→ Task instructions: For each statement below, decide whether it agrees with the forum post about the UCI and Kimmage, answering yes or no and quoting the deciding words from the post. (a) The post says MarkvW stated that the UCI were not corrupt. (b) The definition of "corrupt" in the post is taken from dictionary.com. (c) The post claims no-one from the UCI can say how much the donation was.

→ Document section:
1) UCI are not corrupt
2) Kimmage may have no defence he could take to court

MarkvW did not state that UCI were not corrupt, he stated that Kimmage may have no legal defence, there is a difference of meaning between those two statements. Assuming they are the same is quite the leap of logic.
I would have preferred if Markvw clarified his point, but regardless I don't see how there would be a difficulty legally showing corruption.

Definition of corrupt from dictionary.com:
1. guilty of dishonest practices, as bribery; lacking integrity; crooked: a corrupt judge.
2. debased in character; depraved; perverted; wicked; evil: a corrupt society.
3. made inferior by errors or alterations, as a text.
It depends on exactly what was said in the l'Equipe piece - but there is obviously the fiasco of the donation, that no-one from the UCI can say when, how much and show what was bought or what these funds were used on.

→ Data records:
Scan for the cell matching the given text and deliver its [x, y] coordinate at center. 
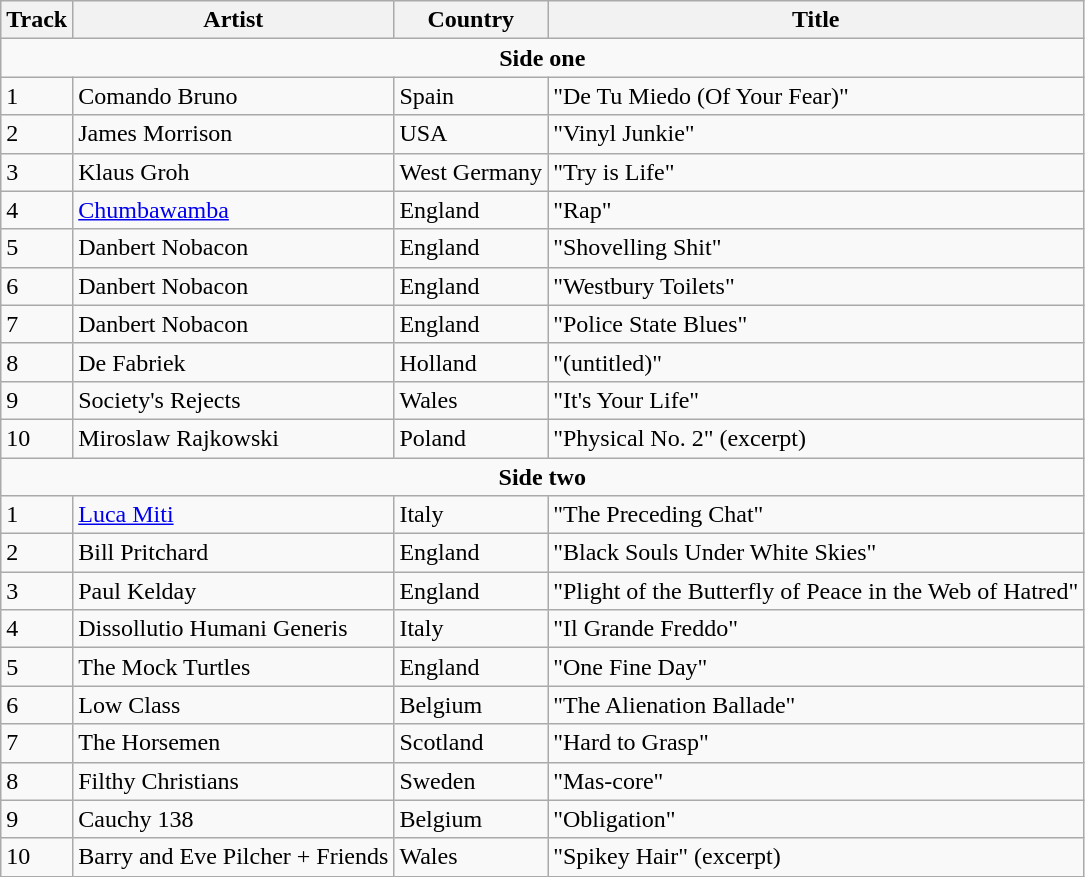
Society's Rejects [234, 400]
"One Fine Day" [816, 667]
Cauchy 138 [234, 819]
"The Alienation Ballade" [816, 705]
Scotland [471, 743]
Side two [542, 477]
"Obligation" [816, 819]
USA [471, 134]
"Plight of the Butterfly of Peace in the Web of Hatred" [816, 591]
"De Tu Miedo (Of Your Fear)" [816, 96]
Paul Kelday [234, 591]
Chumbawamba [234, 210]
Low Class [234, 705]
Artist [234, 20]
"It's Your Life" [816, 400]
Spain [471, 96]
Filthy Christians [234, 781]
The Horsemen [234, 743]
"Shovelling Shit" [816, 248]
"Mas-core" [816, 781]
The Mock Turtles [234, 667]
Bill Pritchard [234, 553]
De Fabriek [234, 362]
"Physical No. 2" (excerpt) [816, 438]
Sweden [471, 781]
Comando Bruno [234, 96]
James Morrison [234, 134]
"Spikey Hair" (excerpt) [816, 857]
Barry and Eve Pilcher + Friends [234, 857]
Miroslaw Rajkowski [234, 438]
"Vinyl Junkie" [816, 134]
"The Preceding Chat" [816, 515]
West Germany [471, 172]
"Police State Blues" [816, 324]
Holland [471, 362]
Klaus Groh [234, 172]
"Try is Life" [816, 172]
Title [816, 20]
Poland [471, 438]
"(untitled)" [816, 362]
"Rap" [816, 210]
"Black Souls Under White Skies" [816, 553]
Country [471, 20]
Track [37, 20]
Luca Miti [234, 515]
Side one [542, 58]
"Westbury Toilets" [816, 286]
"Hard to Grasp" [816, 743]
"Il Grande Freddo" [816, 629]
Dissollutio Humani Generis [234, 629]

* * *

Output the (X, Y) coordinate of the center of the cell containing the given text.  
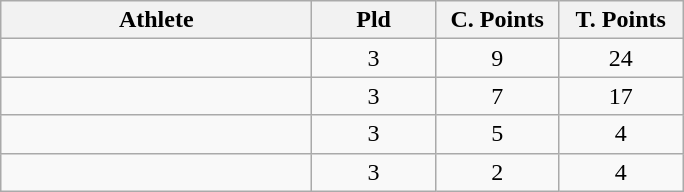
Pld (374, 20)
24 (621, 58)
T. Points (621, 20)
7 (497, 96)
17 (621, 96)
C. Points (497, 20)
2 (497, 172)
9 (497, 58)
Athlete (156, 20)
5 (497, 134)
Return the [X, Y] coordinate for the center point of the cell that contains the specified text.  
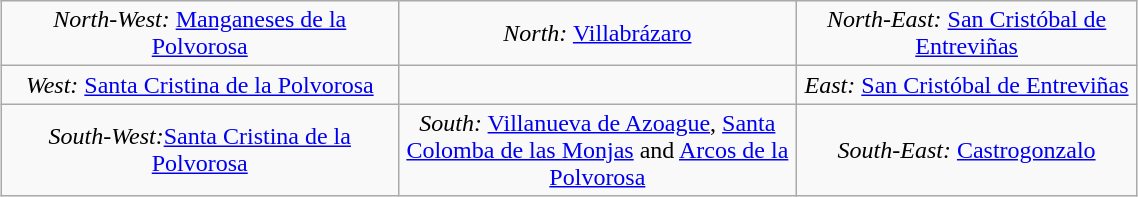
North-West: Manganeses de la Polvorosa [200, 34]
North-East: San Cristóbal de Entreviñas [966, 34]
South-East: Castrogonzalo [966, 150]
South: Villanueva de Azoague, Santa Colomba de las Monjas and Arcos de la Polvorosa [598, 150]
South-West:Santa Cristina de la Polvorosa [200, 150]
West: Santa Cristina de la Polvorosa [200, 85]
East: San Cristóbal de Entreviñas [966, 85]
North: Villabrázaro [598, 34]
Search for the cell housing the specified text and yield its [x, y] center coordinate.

→ Output below:
(a) No: "MarkvW did not state that UCI were not corrupt"
(b) Yes: "Definition of corrupt from dictionary.com"
(c) Yes: "no-one from the UCI can say when, how much and show what was bought"